Being the parent of children adopted across racial lines tends to put my family in a bit more noticeable light. Since we don’t “blend” people tend to become aware of us when we’re out and about. And that’s fine, my kiddos are rather adorable and I’d probably take a second gander myself. But often the line gets crossed and questions get asked or personal assumptions are spoken. So here is my top ten list of what not to say when you see a family like mine.
1. How much did they cost?
Priceless is my usual answer. But really, adoption is done from love and simple desire to build a family. Although there are fees involved no parent wants to talk about forming their family as business transaction. I always like to think of it as my kids didn’t cost anything, the act of adopting them did.
2. Are they real brother and sister?
There is a difference in definition between “real” and “biological” but with family those definitions blur. In our case they are both quite real even though they do not share the same DNA. So no, they are not biological but trust me, that does not make them any less real brother and sister.
3. How wonderful of you, to take in an orphaned child like that!
Yep, that’s me…savior of all lost babies. No, not really. Some days I feel selfish about taking them away from their birth culture and beautiful countries. But we wanted children and the
path we took to have our family was through adoption. So my kids didn’t need saving, they simply needed a family.
4. Oh….are they your kids?
I love this one – of course they are mine! Why in the world I would subject myself to taking two wild kids through a crowded grocery store after an already exhausting day to deal with all the
whines, demands and tantrums just so I can get staples to make dinner if they were someone else’s? Do people do that for fun?
5. Where did they come from?
Why should that matter to a complete stranger? They are obviously of Asian descent, so unless you’re from some part of Asia and you want to compare notes about our travels it shouldn’t make a difference to you. It’s seems to compare with me asking where you were when you conceived your kids…..
6. Can’t you have any kids of your own?
Hoo boy-where to start with this one. There really are some questions just too personal to ask folks. I can’t imagine running through my medical history and stages of infertility with a complete stranger, or that one would expect me to! Yet this is one of the top questions I get asked. Seriously.
*And for the record, I do consider them “my own”.
7. Why didn’t you get an American baby?
I’d like to say “Cause these Asian ones are so darned cute”, but that’s not really true. There are so many (personal) reasons we chose to adopt internationally instead of domestic it would take too long to cover in the paint aisle or at a dance recital.
8. I’ve heard about all the problems adopted kids come with…
Please don’t lump my darlings into your idea of adoption based on horrid news stories of RAD or abusive conditions in orphanages. Our boring and rather normal existence isn’t newsworthy so you never hear about that more positive side of it. Yet a majority of adopted families I know are just like us – no problems or issues – just living normal lives just like any biologically formed families.

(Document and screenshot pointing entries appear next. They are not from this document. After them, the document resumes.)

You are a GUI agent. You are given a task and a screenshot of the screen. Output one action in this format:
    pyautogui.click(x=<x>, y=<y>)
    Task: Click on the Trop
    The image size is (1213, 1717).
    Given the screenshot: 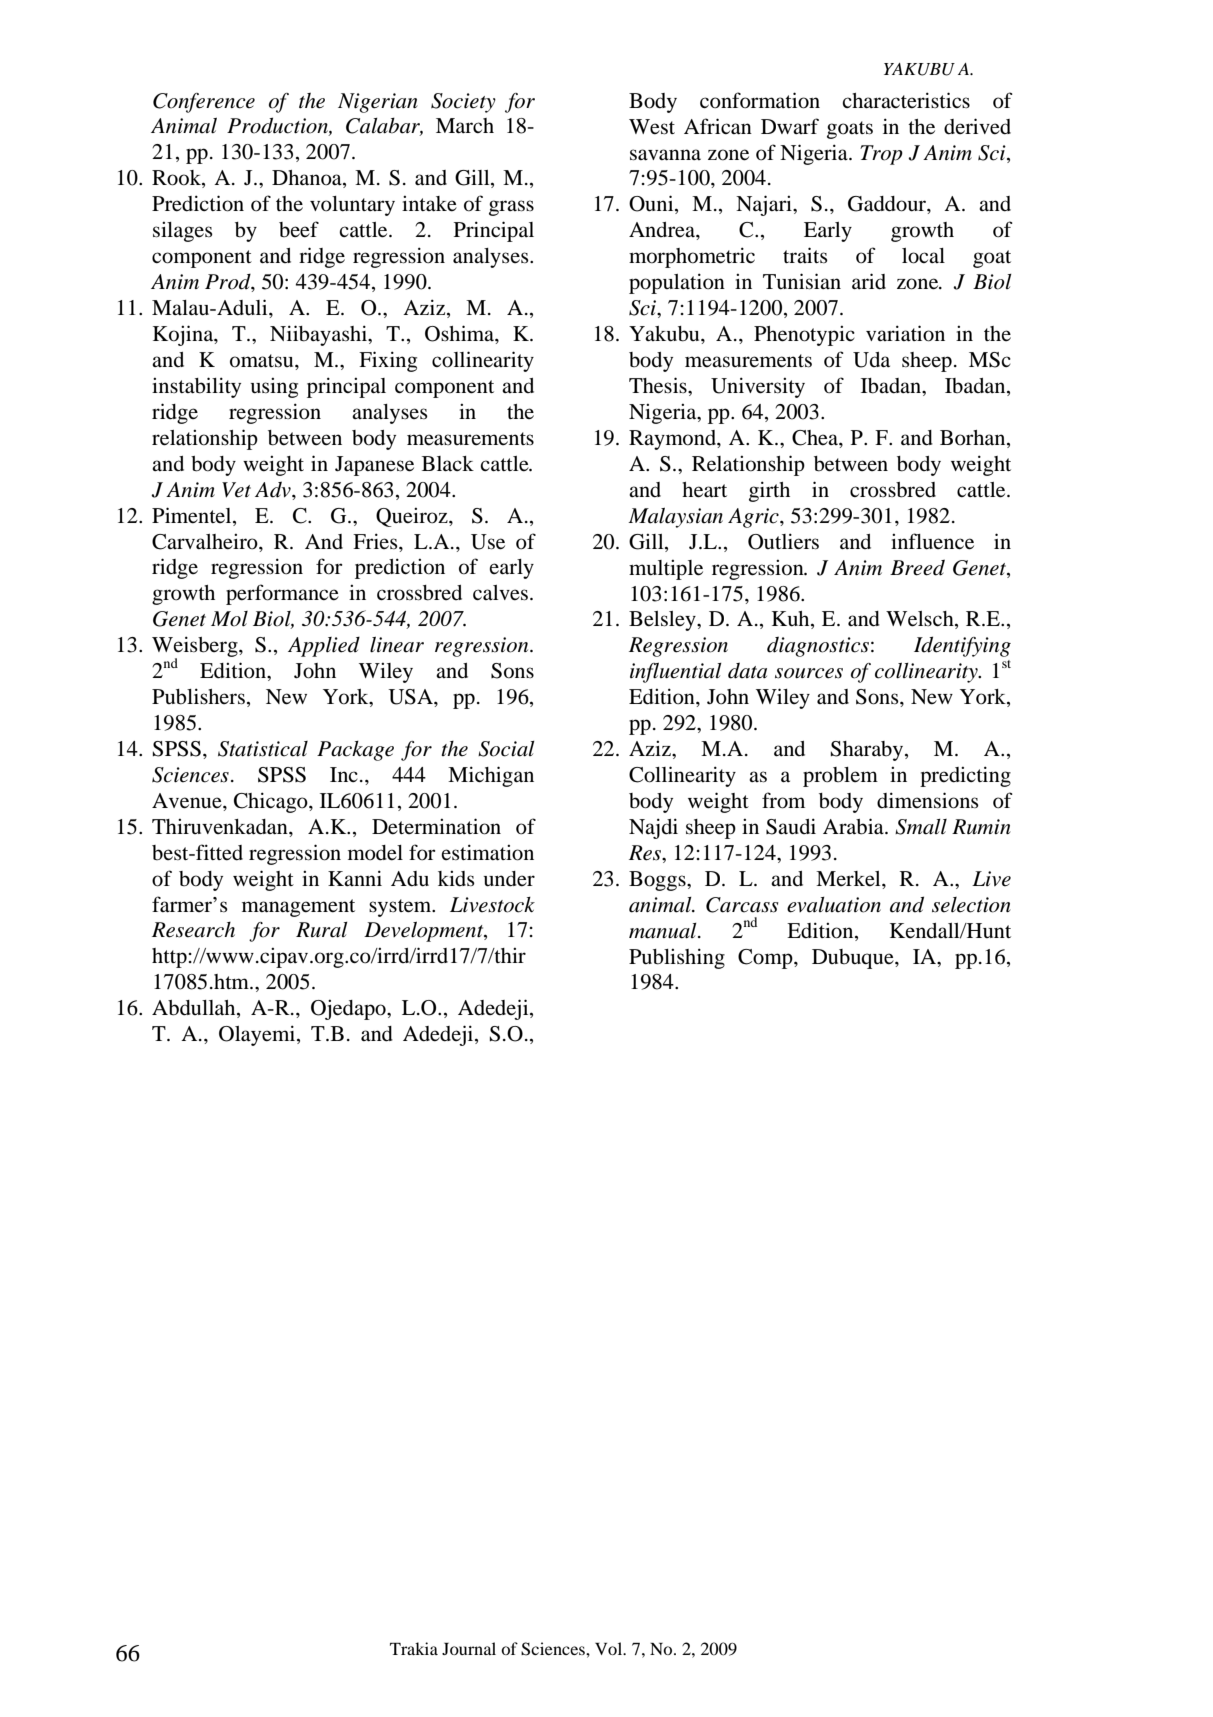 What is the action you would take?
    pyautogui.click(x=881, y=155)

9. Aren’t you afraid the real parents will try to get them back?
First of all, not a day passes without me feeling that I am the real parent. And secondly, our adoptions were done in an ethical manner with all of the proper steps taken to guarantee the birth parents relinquished all rights legally and fully. But thanks for stirring up that old fear….

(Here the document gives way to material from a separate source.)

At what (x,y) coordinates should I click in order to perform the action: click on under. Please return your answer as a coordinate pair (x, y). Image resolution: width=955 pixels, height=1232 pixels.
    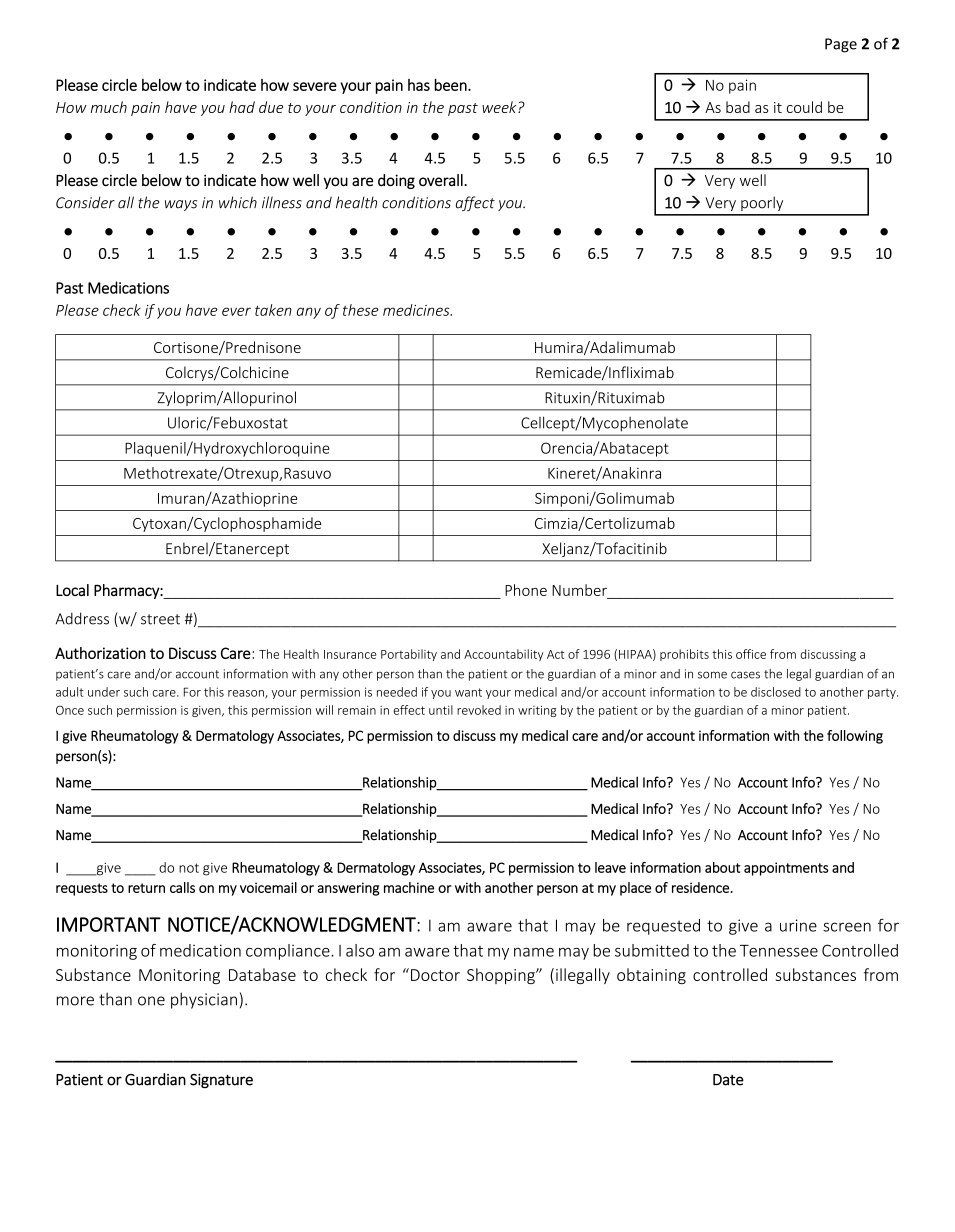
    Looking at the image, I should click on (104, 692).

10. We would have adopted if we couldn’t have had any of our own.
This is always said with that conspiratorial nod like we’re in this together or something. Please oh please, don’t compare our lives -would have is not equal to doing. I am sure the thought of adoption does cross many peoples’ minds in their lives. But actually going through it to form your family (even with bio kids already or later) is a whole other thing. And the fact that having kids biologically trumped the adoption just points out how different our paths to family are.
I’m blessed to have my wonderful children and I truly love the story of how we became us. If you’re family or a close friend than you most likely know that story well. And I have no problem sharing our adoptions with people who can actually benefit from knowing it. But if you run into me and my family, or one like ours, a pleasant hello is all we ask for and I promise we’ll give your family the same respect.